Larrikin · Mar 3, 2019, 12:32 AM

@randomaustralian said in IPv6 Native with Telstra, Australia:

Edit:

i'd like to add i am receiving IPv6 traffic because i never have had snort report an alert with an IPv6 address. i don't know how to or what a WHIM is on whirlpool.

That's fine. Just direct msg me here instead. I frequent both forums. I'm sure we'll get you working. I'm willing to bet its an old setting you've forgotten about when you've played with this that you've assumed aligns with the how to guide, but probably doesn't. We'll find it, and fix it :)

randomaustralian · Mar 3, 2019, 12:34 AM

@larrikin Actually i'm confident your settings are working fine. I can ping IPv6 addresses from my desktop.

In fact. I tried to ping Cloudflares IPv6 DNS server 2606:4700:4700::1111 and realized i had not re-added Cloudflares IPv6 DNS addresses back into my pfSense configuration.

Addresses re-added. Rebooted. http://ipv6-test.com/ reports i have a working IPv6 stack.

login-to-view

Larrikin · Mar 3, 2019, 12:34 AM

@randomaustralian said in IPv6 Native with Telstra, Australia:

@larrikin Actually i'm confident your settings are working fine. I can ping IPv6 addresses from my desktop.

In fact. I tried to ping Cloudflares IPv6 DNS server 2606:4700:4700::1111 and realized i had not re-added Cloudflares IPv6 DNS addresses back into my pfSense configuration.

Addresses re-added. Rebooted. http://ipv6-test.com/ reports i have a working IPv6 stack.

Yep - you are good. It's working. You may not have rebooted before after making the tunable changes which is key for this to work. There you go. Enjoy IPv6!

Derelict · Mar 3, 2019, 12:35 AM

@randomaustralian said in IPv6 Native with Telstra, Australia:

I was considering paying for a Netgate support subscription to get the results i was after.

With an uncooperative ISP who needs special sauce there is probably not a lot we could have done. Paying a local consultant who is familiar with Telstra would have probably been a better bet.

randomaustralian · Mar 3, 2019, 12:36 AM

@derelict Well now i can potentially be that private consultant.

Larrikin · Mar 3, 2019, 12:36 AM

@derelict said in IPv6 Native with Telstra, Australia:

@randomaustralian said in IPv6 Native with Telstra, Australia:

I was considering paying for a Netgate support subscription to get the results i was after.

With an uncooperative ISP who needs special sauce there is probably not a lot we could have done. Paying a local consultant who is familiar with Telstra would have probably been a better bet.

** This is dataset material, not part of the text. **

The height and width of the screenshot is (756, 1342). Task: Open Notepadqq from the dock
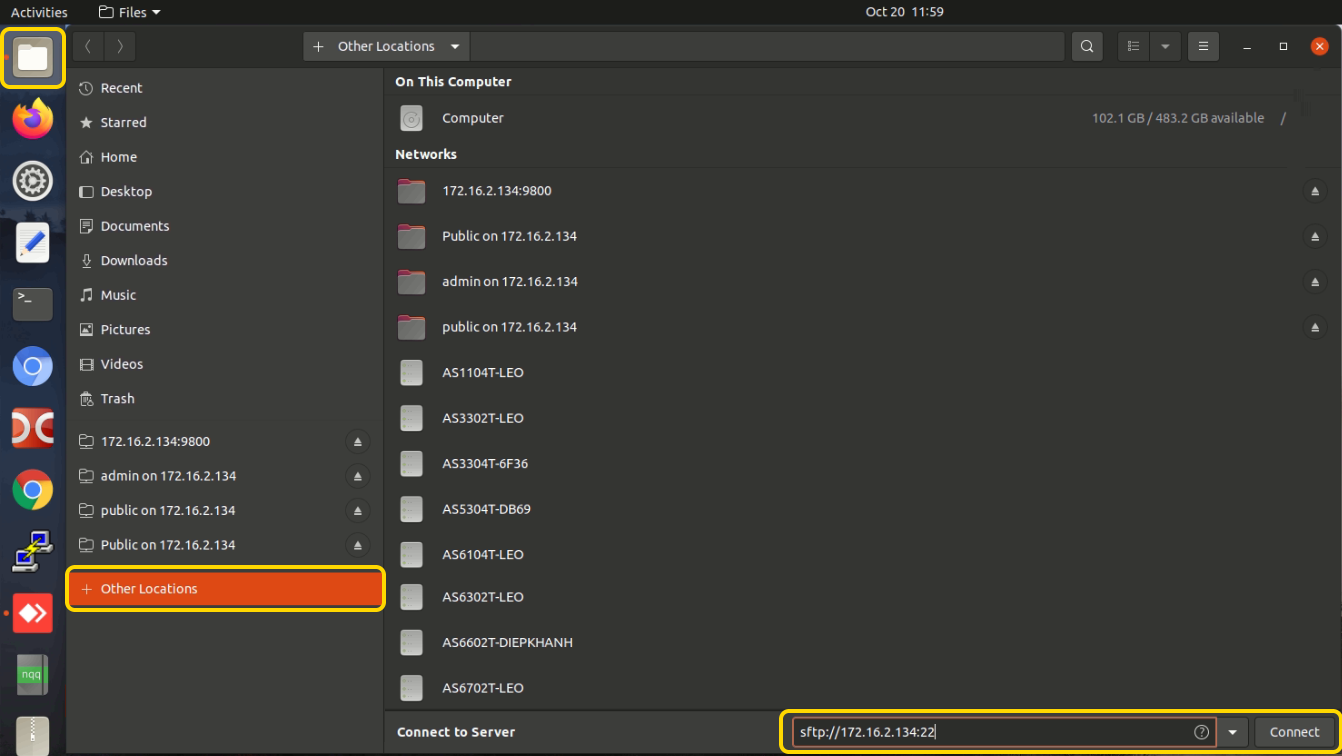pos(31,674)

Or not paying anyone and relying on the community working as a team to get this sorted :)

randomaustralian · Mar 3, 2019, 12:40 AM

@larrikin

what i have experienced with Telstra is they are very anal about consumers using Telstra's supplied gear.

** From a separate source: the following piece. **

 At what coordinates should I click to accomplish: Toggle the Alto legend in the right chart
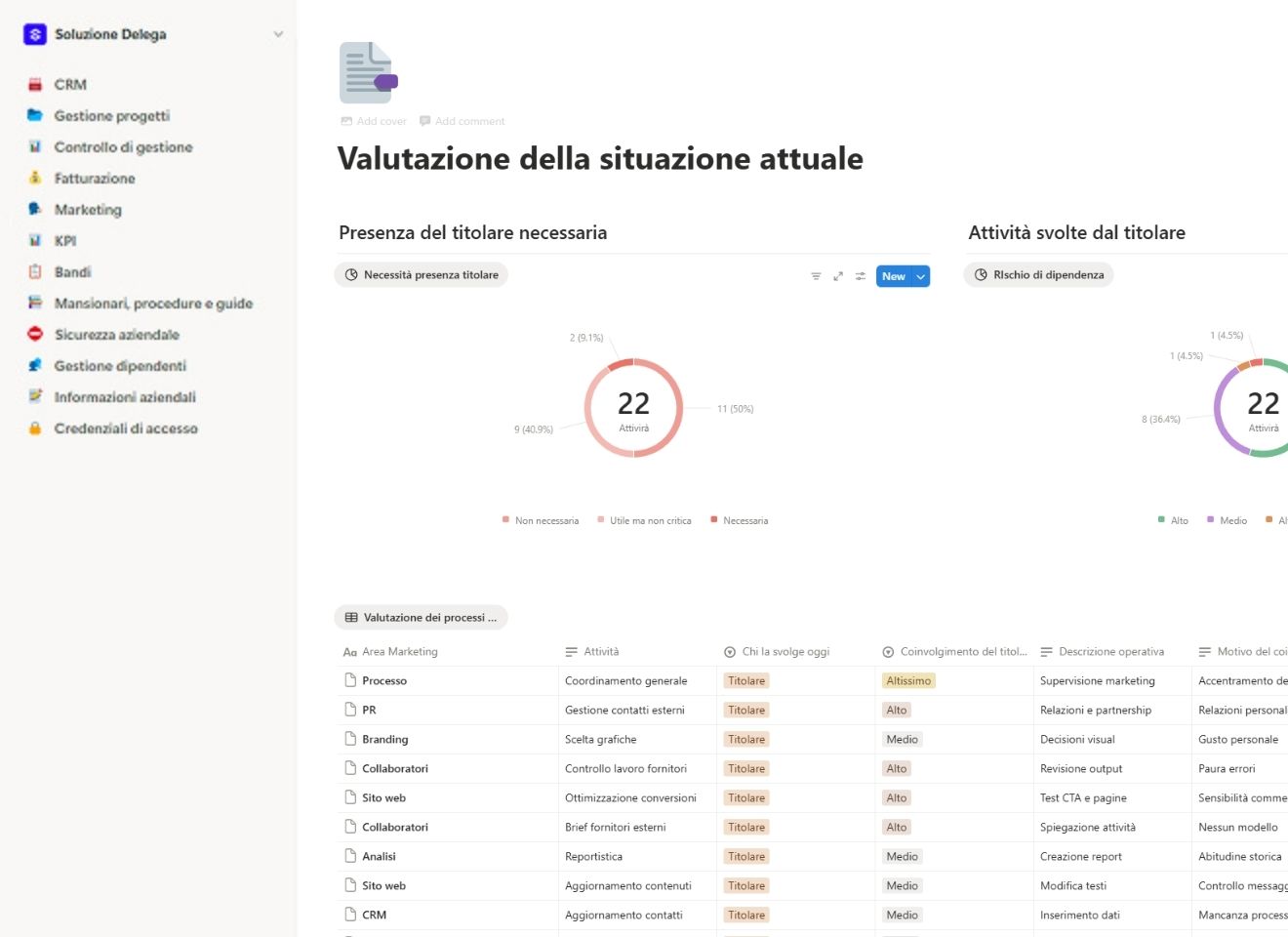tap(1173, 520)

They refuse to support your internet connection if you don't use their gear. I have to keep their supplied gateway handy in case i have an outage and then confirm the outage exists on their router too before calling them or they wont support me. :\

Larrikin · Mar 3, 2019, 12:40 AM

@derelict said in IPv6 Native with Telstra, Australia:

@randomaustralian said in IPv6 Native with Telstra, Australia:

I was considering paying for a Netgate support subscription to get the results i was after.

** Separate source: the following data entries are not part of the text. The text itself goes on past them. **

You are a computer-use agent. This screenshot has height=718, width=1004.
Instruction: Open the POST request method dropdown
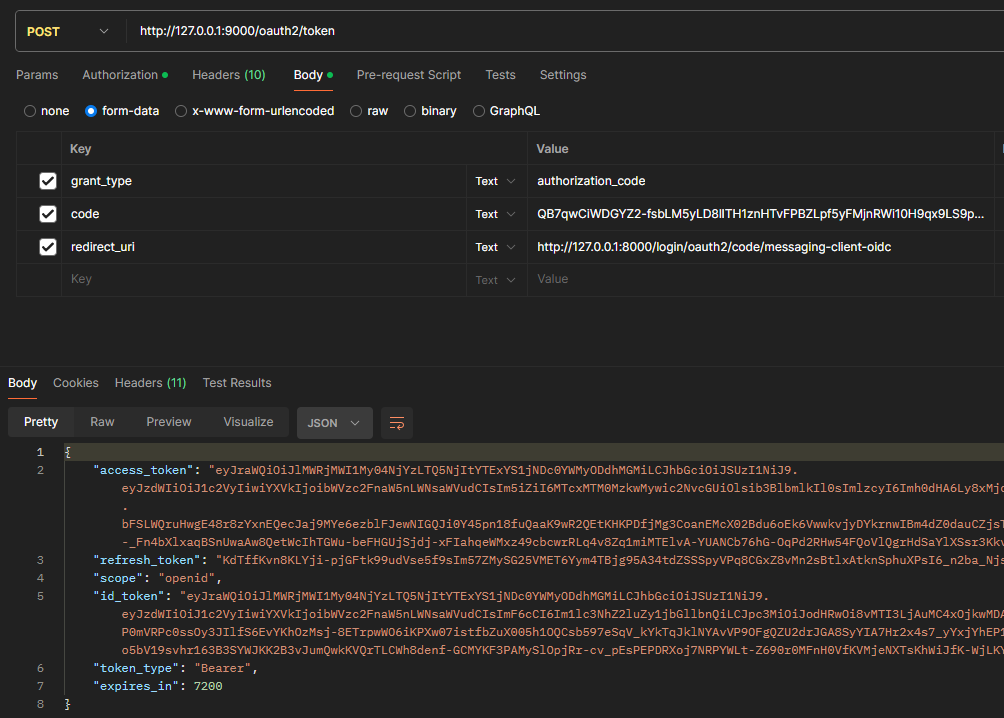pos(67,31)
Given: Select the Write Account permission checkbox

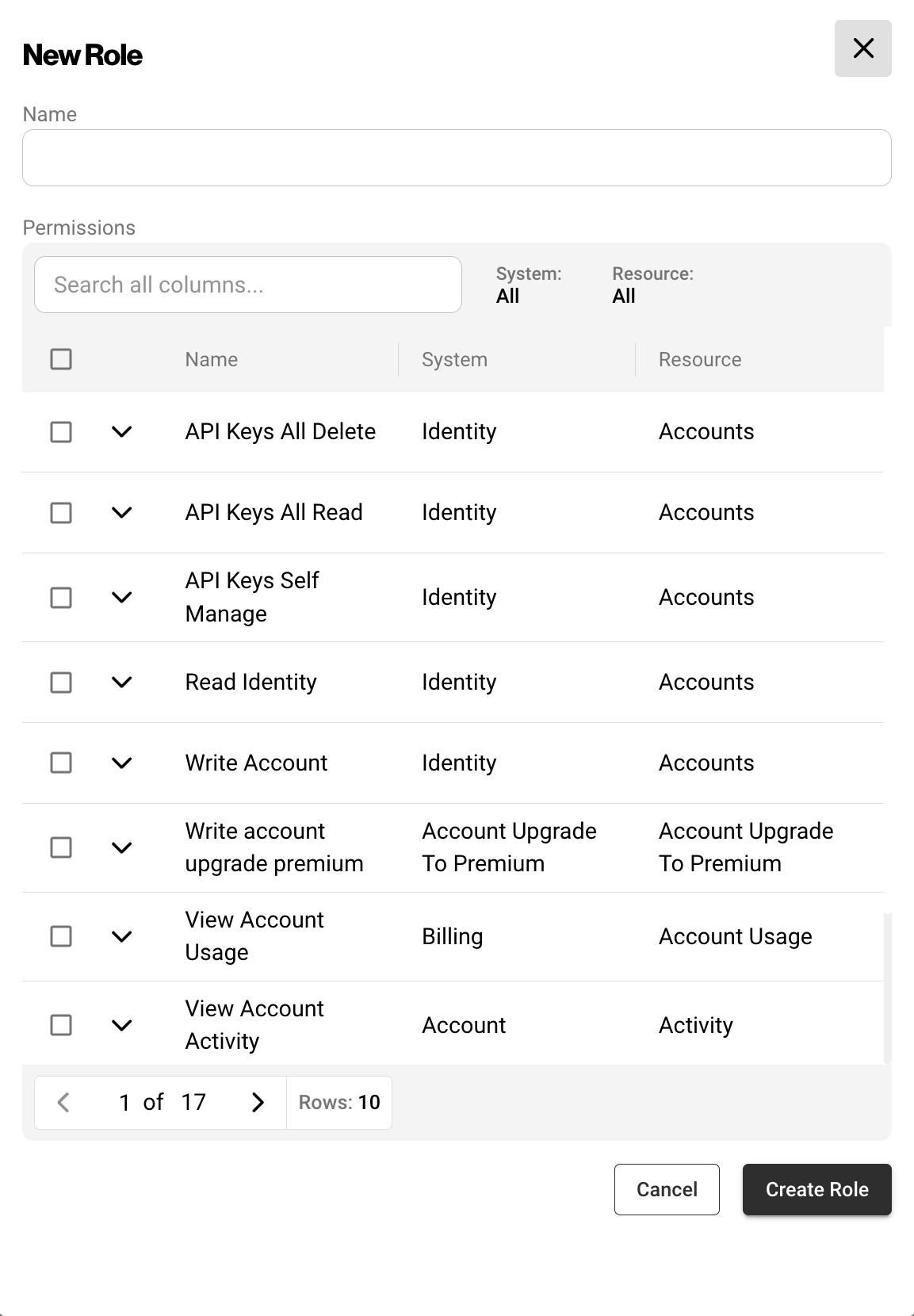Looking at the screenshot, I should 61,763.
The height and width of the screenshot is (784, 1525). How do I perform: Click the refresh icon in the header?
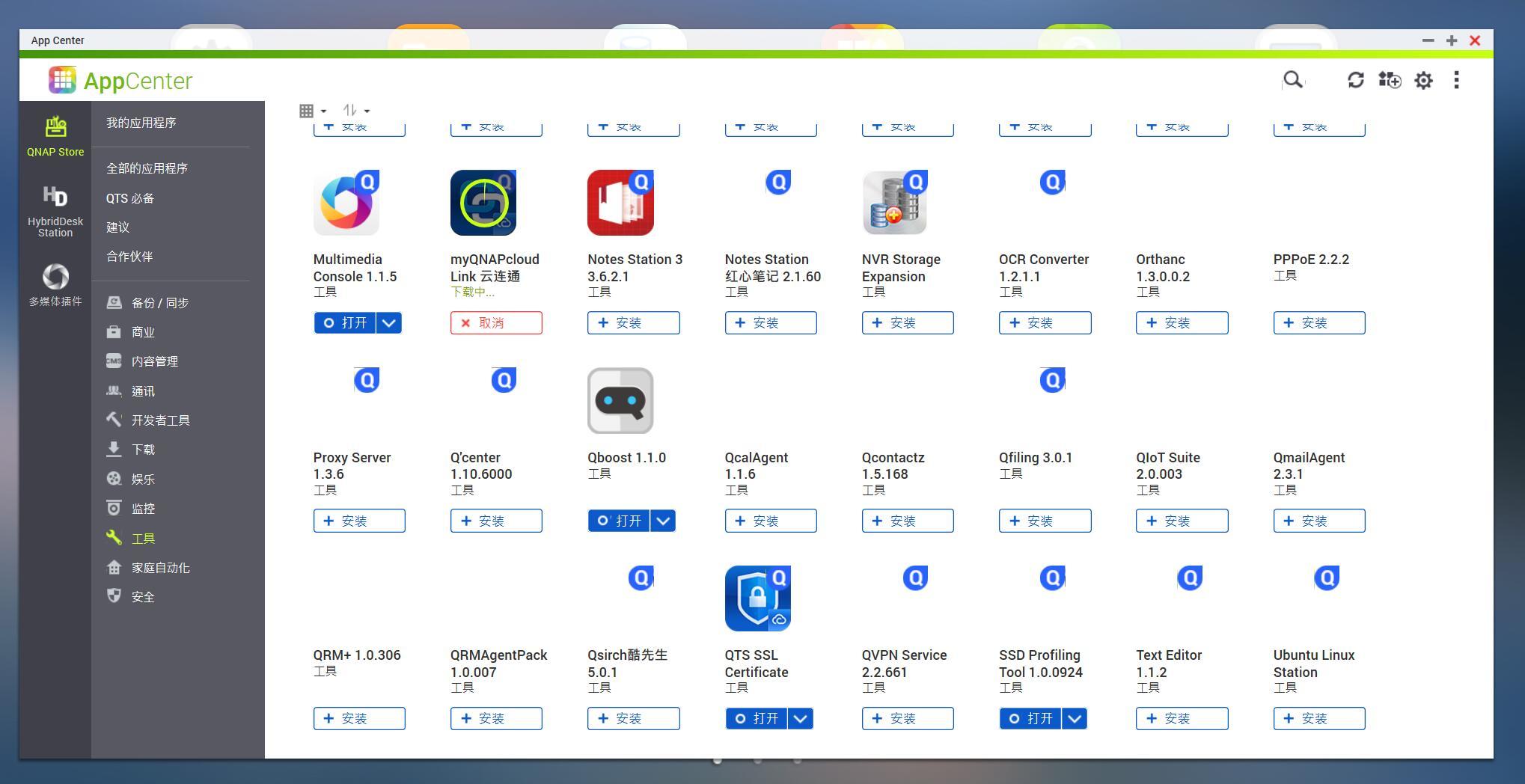(1355, 80)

With an uncooperative ISP who needs special sauce there is probably not a lot we could have done. Paying a local consultant who is familiar with Telstra would have probably been a better bet.

I think that's a little unfair. Telstra wasn't uncooperative, and the theory I posted above turned out to be accurate. The system tuneables changes address the ICMPv6 flow neighbor solicit. And part of my theory was built on information supplied by Telstra and the other part built on packet captures. Telstra didn't need to give me that information, but the guy did. It's just that I didn't pay enough attention to it at the time and I (amongst others) got hung up on one UDP packet rather than looking at the bigger picture.

Derelict · Mar 3, 2019, 12:41 AM

@larrikin For you perhaps. Sounds like you have a special friend that is not what everyone's experience is.